Una nota sul 13/11/2015

, di Jacopo Barbati

Una nota sul 13/11/2015

Non si tratta di determinare se capiterà o no, ma piuttosto quando e dove, dato che capiterà. La guerra, al giorno d’oggi, si mostra diversa rispetto al passato: non si svolge solo con eserciti che si fronteggiano l’un l’altro in spazi aperti, ma anche attraverso attacchi inaspettati nei confronti di civili disarmati. È una “guerra sparsa”. Terrorismo.

Ecco cos’è accaduto a Parigi il 13 novembre. Guerra.

L’IS, che ha rivendicato l’attentato a Parigi, lo definisce come “l’Undici Settembre della Francia”. Qualcuno lo chiama già “l’Undici Settembre dell’Europa”. È opinabile paragonare una tragedia a un’altra, ma è importante capire che è in realtà una tragedia europea, così come l’Undici Settembre fu una tragedia americana.

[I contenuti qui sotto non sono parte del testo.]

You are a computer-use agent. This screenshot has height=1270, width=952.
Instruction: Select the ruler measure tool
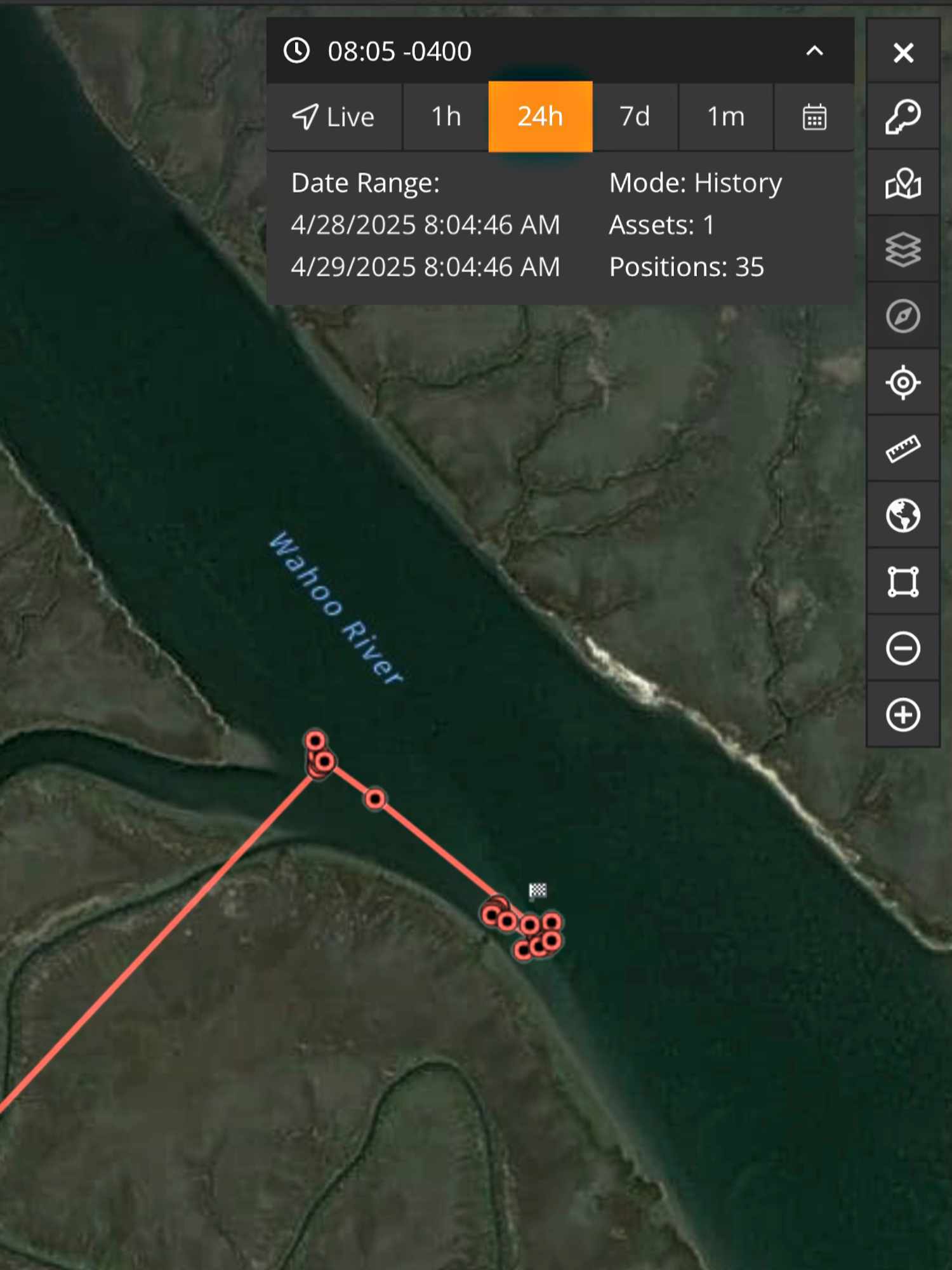[902, 449]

Prima di tutto, perché lo stesso IS preannuncia altri attentati “a Roma e a Londra”, oltre che “a Washington”. Inoltre, questi tipi di attentato sono pensati per destabilizzare il cosiddetto “Occidente”, colpendolo alla sua base: la libertà. Le persone hanno la libertà di andare in un teatro un venerdì sera. Ed è proprio lì che vengono colpiti. Da questo punto di vista, come detto da molti, tali attentati sono attacchi contro l’intera umanità.

La Francia è stata colpita prima di altri, due volte nello stesso anno, probabilmente a causa del suo impegno militare in Medio Oriente. Comunque, i terroristi puntano sicuramente a colpire altrove. Tornando all’inizio: bisogna determinare dove e quando succederà. L’Europa è in guerra.

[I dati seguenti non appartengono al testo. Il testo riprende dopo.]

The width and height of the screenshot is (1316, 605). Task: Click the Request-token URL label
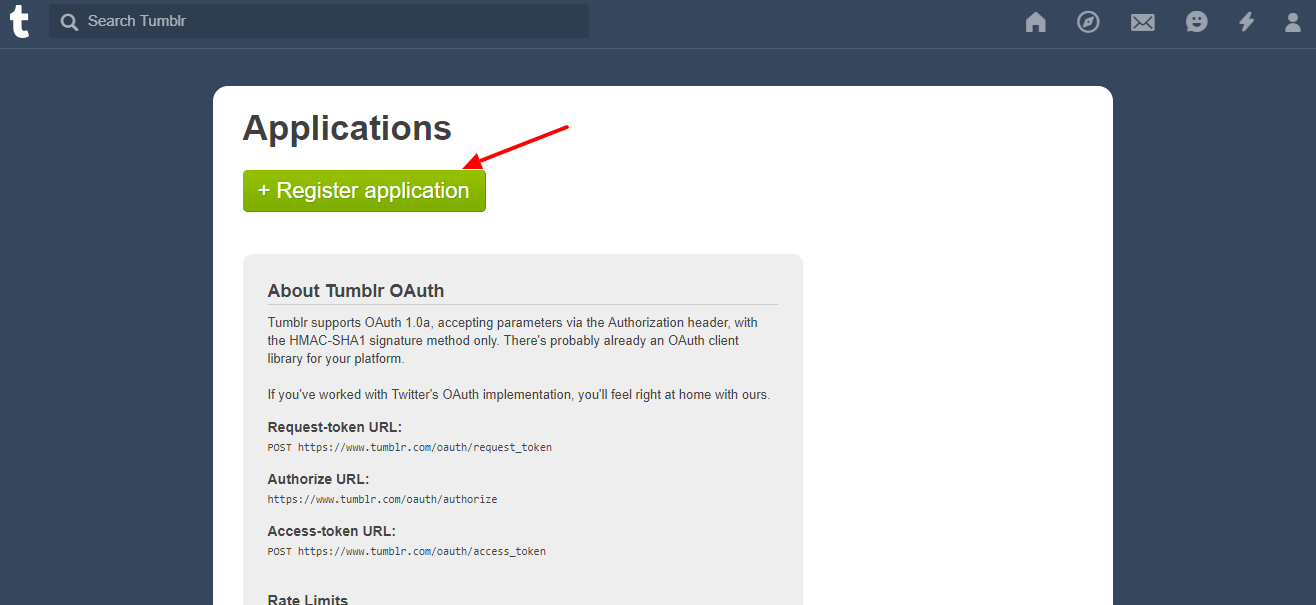[x=335, y=427]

Ricordiamo che l’UE, così come la conosciamo oggi, deriva da un progetto d’unità il cui obiettivo era quello di evitare la guerra all’interno dell’Europa, creato dopo gli eventi della II Guerra Mondiale. Il problema è che sono passati quasi 70 anni ma il sistema di quel progetto è rimasto lo stesso: quello intergovernativo. Le sfide sono diverse oggi, il mondo è globalizzato, e molti processi si sviluppano a livello internazionale. La finanza internazionale. Il riscaldamento globale. I flussi di profughi. Il terrorismo.

Il metodo intergovernativo non è in grado di rispondere a tali questioni, poiché alla fine i governi nazionali tendono a rispondere solo alle esigenze nazionali, e i dibattiti nazionali sono dominati da coloro che vogliono ritornare al nazionalismo. Semplicemente perché è qualcosa di già noto ed è quindi più semplice da spiegare. Ma ritornare agli Stati nazionali vorrebbe dire negare la realtà. Una realtà fatta di un mondo globalizzato dove le persone nascono in un posto, crescono in un altro, si formano ancora altrove. Anche i terroristi.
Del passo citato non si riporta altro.